III. L'intervention du renard et de l'âne
a) Le renard
Elle est conforme à la tradition du personnage. Il dit un langage flatteur pour le roi. (" trop bon " ," scrupule " ," trop de délicatesse " )
Les sonorités grinçantes entre assonances de " i " et allitérations de " s " et " r " (sifflantes et vibrantes), confèrent au propos plus d'habileté encore.
Les arguments sont simplistes. Il ne dit rien sur lui-même. Flatter lui permet de se faire oublier. Son habileté réside dans le " non-dit ".
b) L'âne
Les deux premières paroles se déroulent dans un climat apparemment serein, ouvert. L'âne, rassuré, parle franchement. C'est un personnage honnête : " L'âne vint à son tour, et dit : " J'ai souvenance ". On remarque qui il y a la même structure de présentation que pour le lion.
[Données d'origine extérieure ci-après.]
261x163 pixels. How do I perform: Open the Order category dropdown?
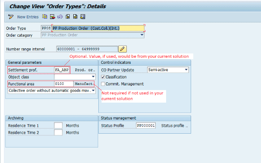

Cependant, le registre du vocabulaire nous introduit à la modestie : " venir à son tour " , et sur tout, on relèvera que le poète ici n'a pas recherché la rupture, mais
au contraire, l'harmonie entre le personnage et sa parole. C'est un personnage : il parle comme il est, sans masque.
Conclusion
En conclusion, on peut dire que La Fontaine, en faveur d'une morale explicite, utilise ici tous ses talents de conteur. Les interventions successives des différents animaux, le lion, le renard puis l'âne, en relation avec les différentes figures rendant un côté dramatique au texte, constituent pour beaucoup à servir la morale. La Fontaine utilise ses talents donc de moraliste en vue de servir la morale de cette fable.